With the increased production and export of ethanol, molasses export has come down drastically to 33,000 tons in the current season only because the bulk of it had been used for making ethanol. Though Pakistan is world’s seventh largest cane producer, it is not a big player in global sugar, molasses or ethanol trade. However, it has recently appeared on the world map by producing all grades of ethanol. The finest grade of ethanol (99.97 per cent purity), known fuel grade, is also produced in the country.

The other grade, ENA (extra neutral alcohol) with a purity of 97 per cent, is used in edibles and drinks. The industrial alcohol (B grade) has 95-96 per cent purity.

Fuel grade ethanol is blended in a ten per cent ratio with regular gasoline to produce E-10 gasoline. A pilot project for ethanol-blended gasoline (E-10 gasoline) was launched by Pakistan State Oil (PSO) in 2006. It has been well received by both motorbike and car ownersalike.
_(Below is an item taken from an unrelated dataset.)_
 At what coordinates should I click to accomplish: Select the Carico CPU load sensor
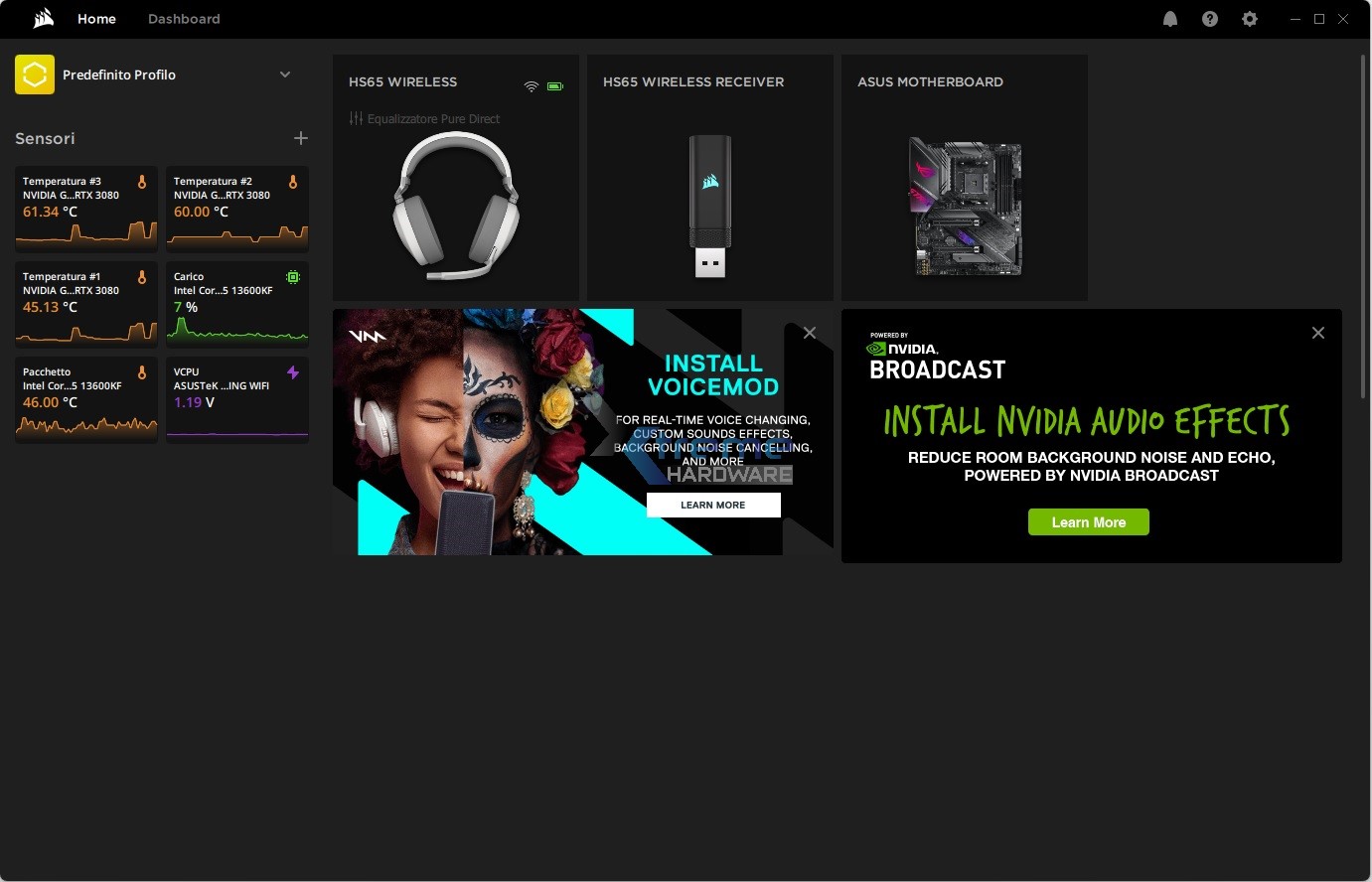[x=236, y=303]
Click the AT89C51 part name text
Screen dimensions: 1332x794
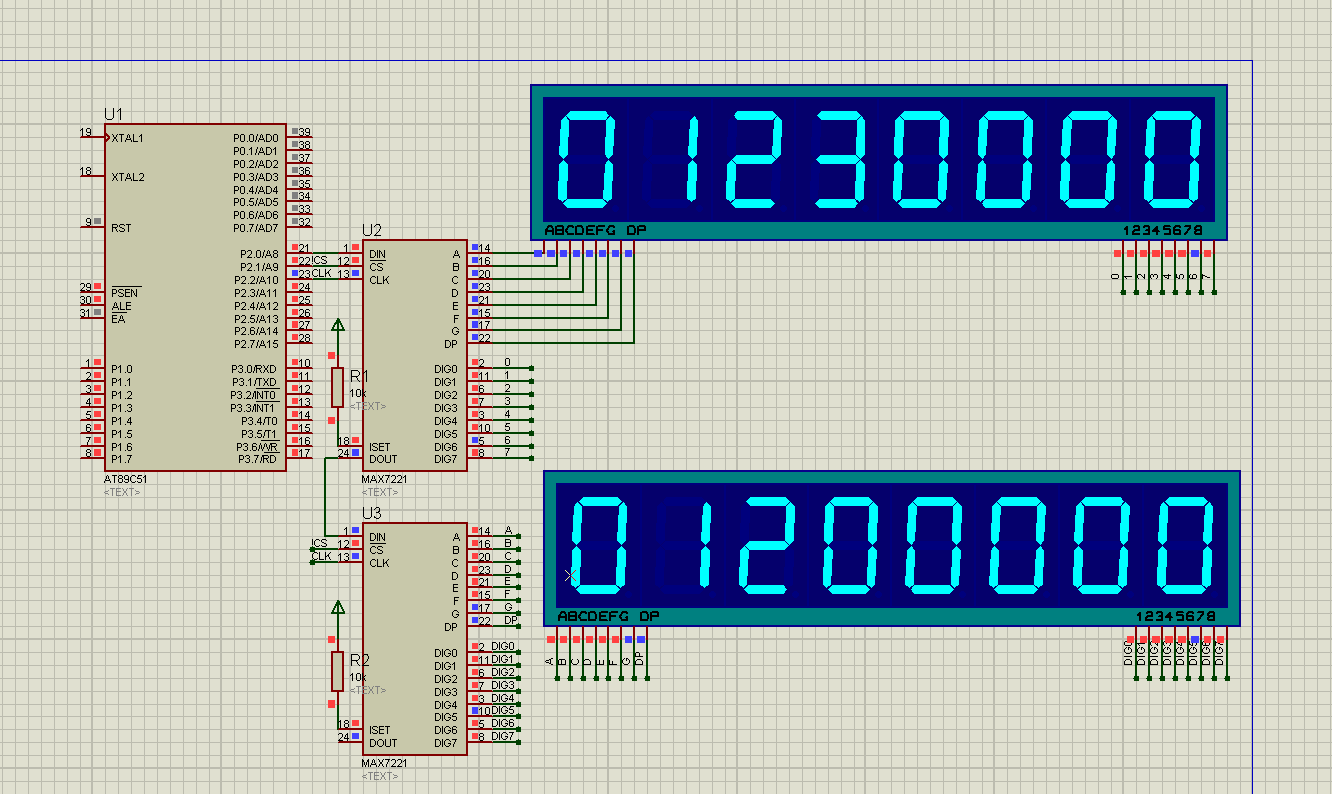(124, 480)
Presently, the PSO has 29 outlets in Sindh with an average sale of 65,000 liters of E-10 gasoline per day based on six monthly average.

Since the global energy crisis, fuel grade ethanol made from sugarcane or corn is finding wider acceptance. Brazil is the largest producer of sugarcane ethanol. Global fuel ethanol consumption is forecast to rise by 3.4 per cent during current year after a growth of one per cent last year.
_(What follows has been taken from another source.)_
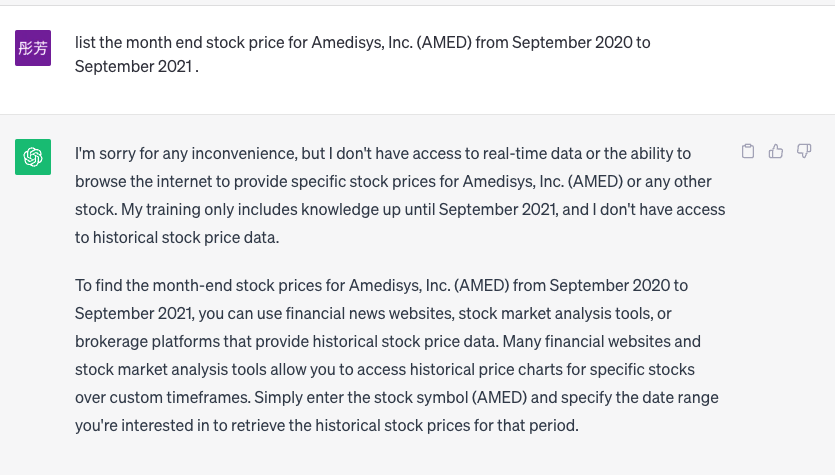Click the purple user avatar
835x475 pixels.
click(x=33, y=48)
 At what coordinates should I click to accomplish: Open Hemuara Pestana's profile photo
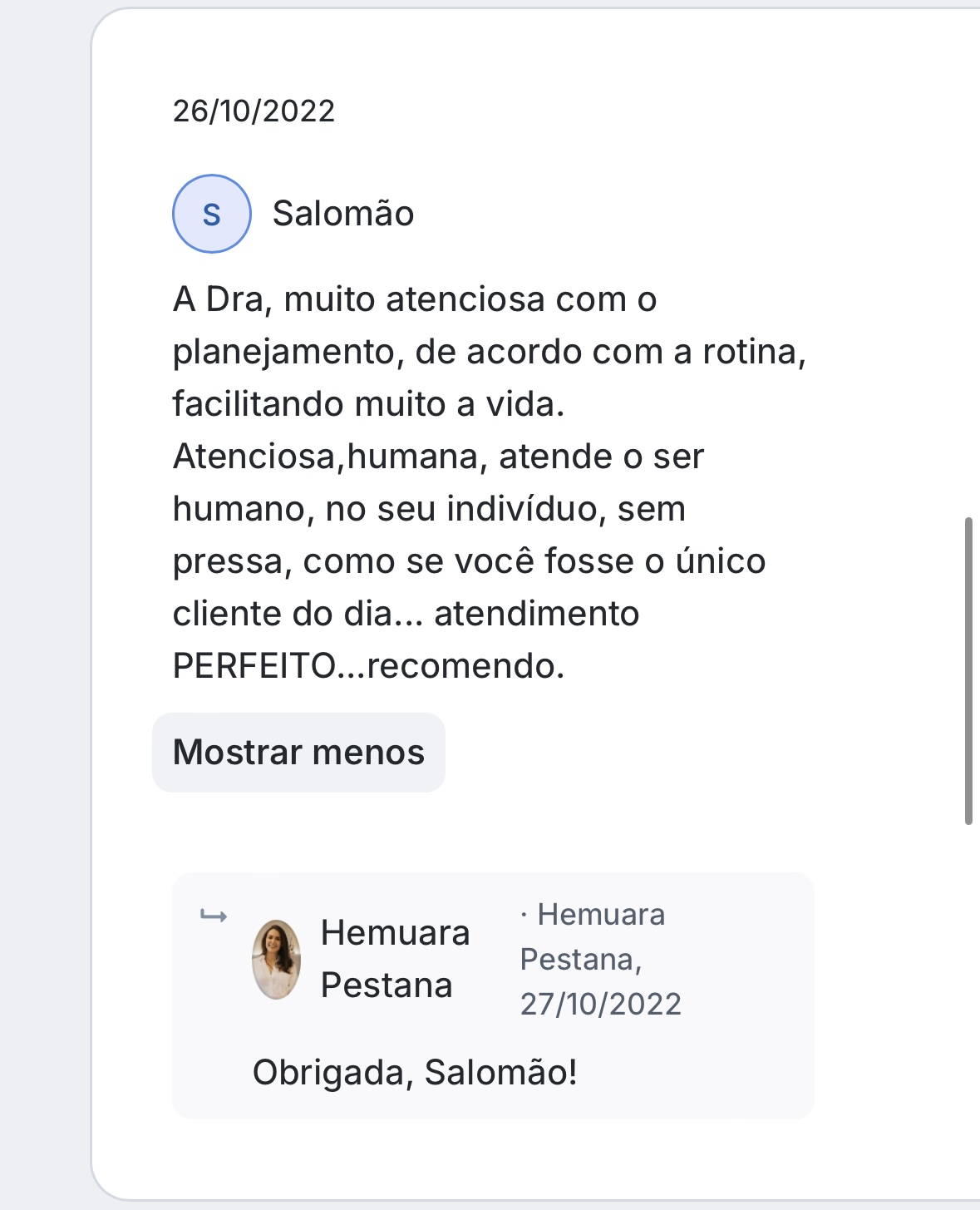[x=276, y=959]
If Pakistan has to improve upon its current standing in global ethanol trade it will have to enhance cane production by introducing new varieties of seeds and providing incentives to growers. Lower Sindh is ideal for cane crop and the government should ban cultivation of cotton crop in this region, to divert more area for cane and rice as both these crops need a lot of moisture, suggests Mohammed Kasim Hasham.

The country’s 80 sugar mills with an average daily crushing capacity of 300,000 tons of cane are operating at 35 per cent of their installed capacity. Owing to shortage of cane these mills normally keep their boiler heated for only five months in a year. Therefore, efforts should be made to enhance cane cultivation to produce more sugar, molasses and ethanol and to earn more foreign exchange.